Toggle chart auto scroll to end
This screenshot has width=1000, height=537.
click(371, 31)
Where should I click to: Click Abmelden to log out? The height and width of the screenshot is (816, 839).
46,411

§ **EXERCISE**: Pull out each line in the records that contains the word "screenshot".

§ **OUTPUT FOR THIS EXERCISE**:
This screenshot has width=1000, height=537.
Where should I click to: Click Abmelden to log out? The height and width of the screenshot is (816, 839).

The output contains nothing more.